Please return, exactly and only, the lines beginning at the top of the entries below and ending with the line containing "Image resolution: width=1024"; keep out the pictures.

Stored records
»»
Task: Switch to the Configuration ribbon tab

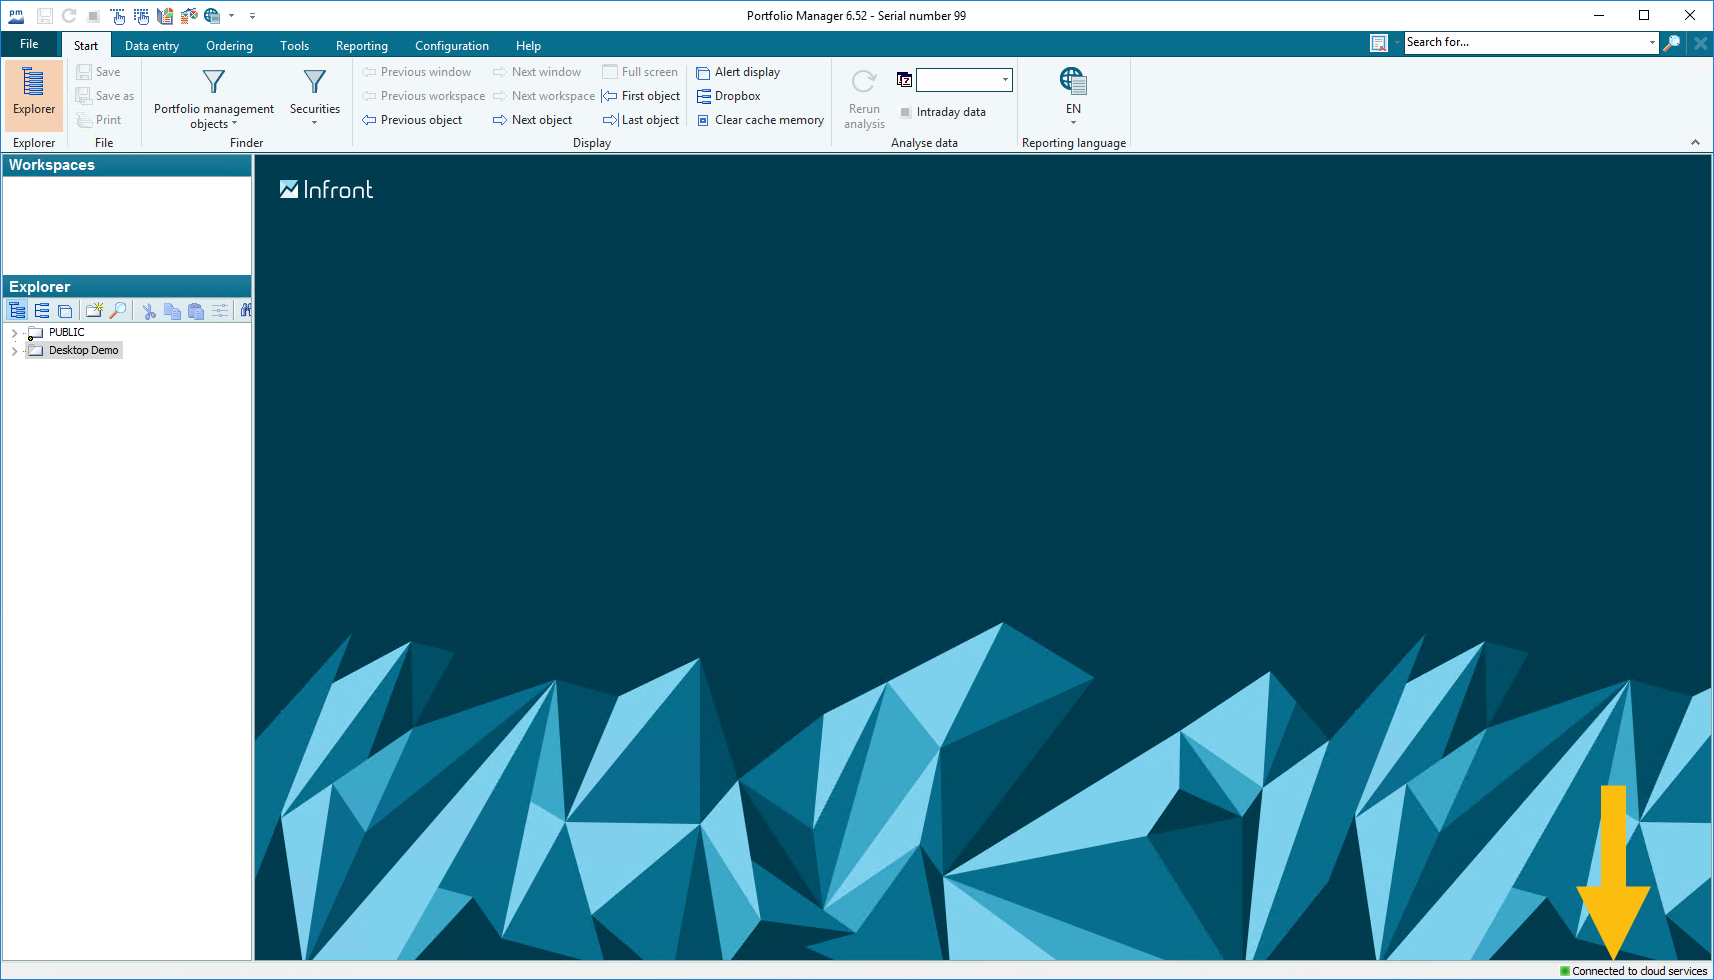Action: pos(452,46)
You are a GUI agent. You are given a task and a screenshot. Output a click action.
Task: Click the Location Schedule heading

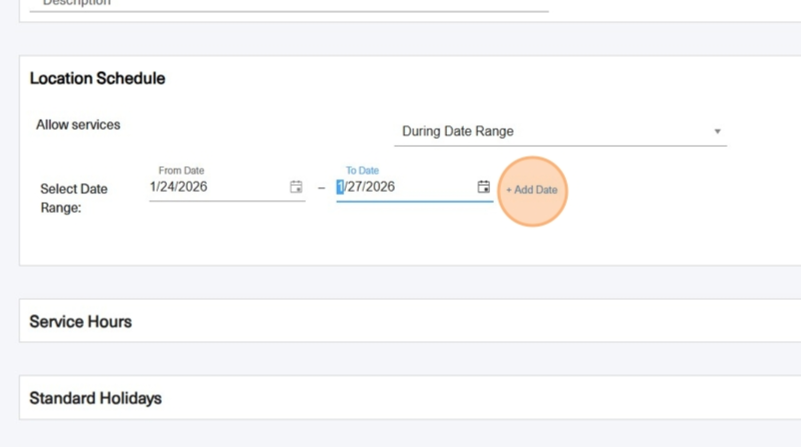point(98,78)
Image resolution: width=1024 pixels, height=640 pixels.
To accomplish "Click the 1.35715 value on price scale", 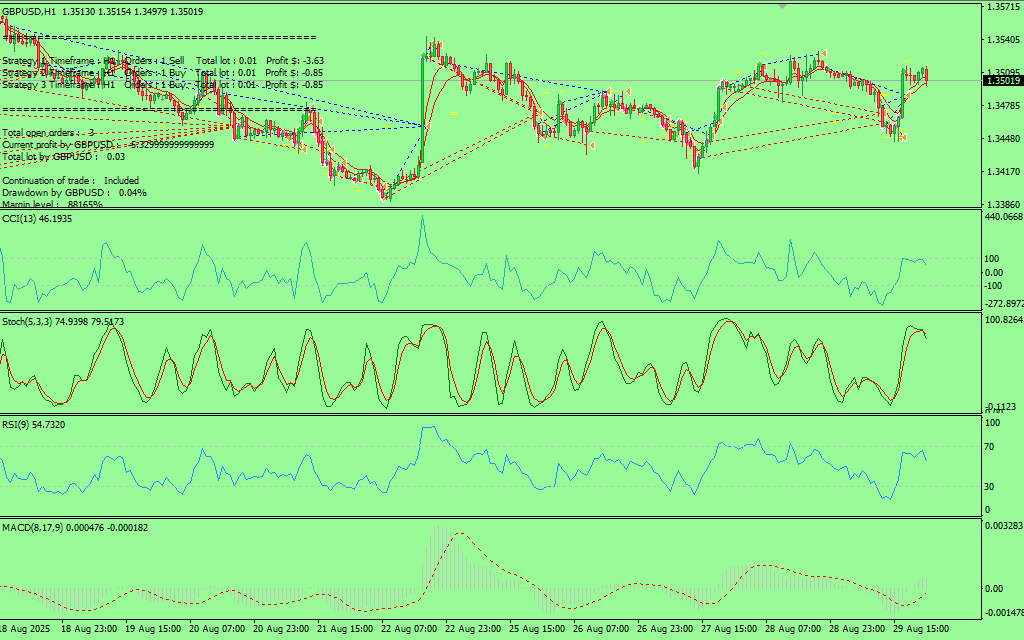I will click(x=1001, y=7).
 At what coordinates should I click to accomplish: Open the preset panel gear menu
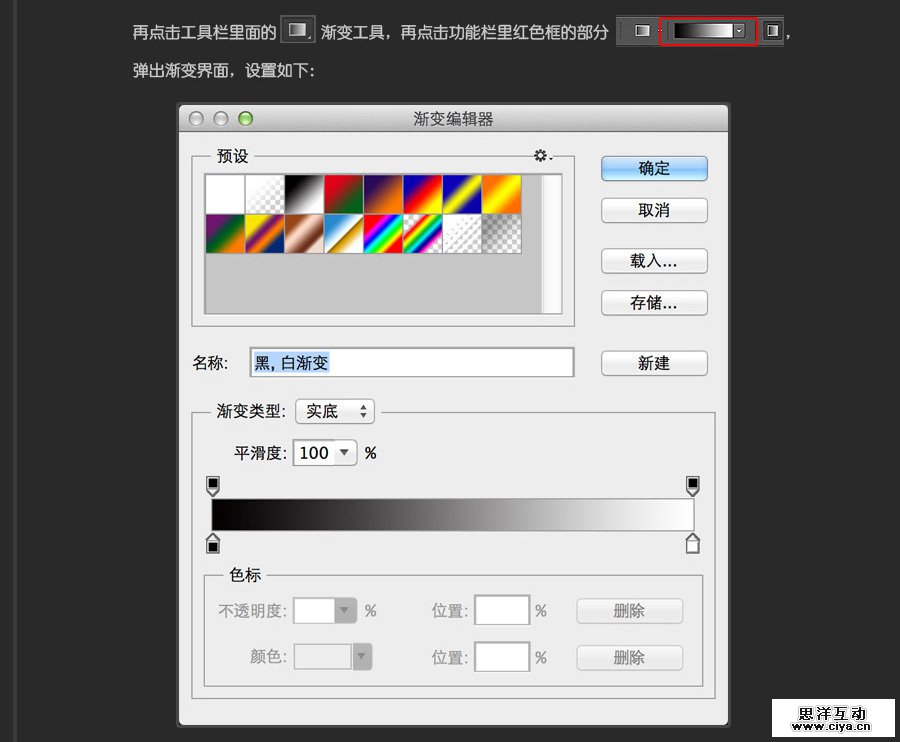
««
Your solution
Task: Switch to the Configuration ribbon tab

Action: pos(452,46)
You are a GUI agent. You are given a task and a screenshot. Output a click action.
Task: Click the Location Schedule heading

point(98,78)
Image resolution: width=1024 pixels, height=640 pixels.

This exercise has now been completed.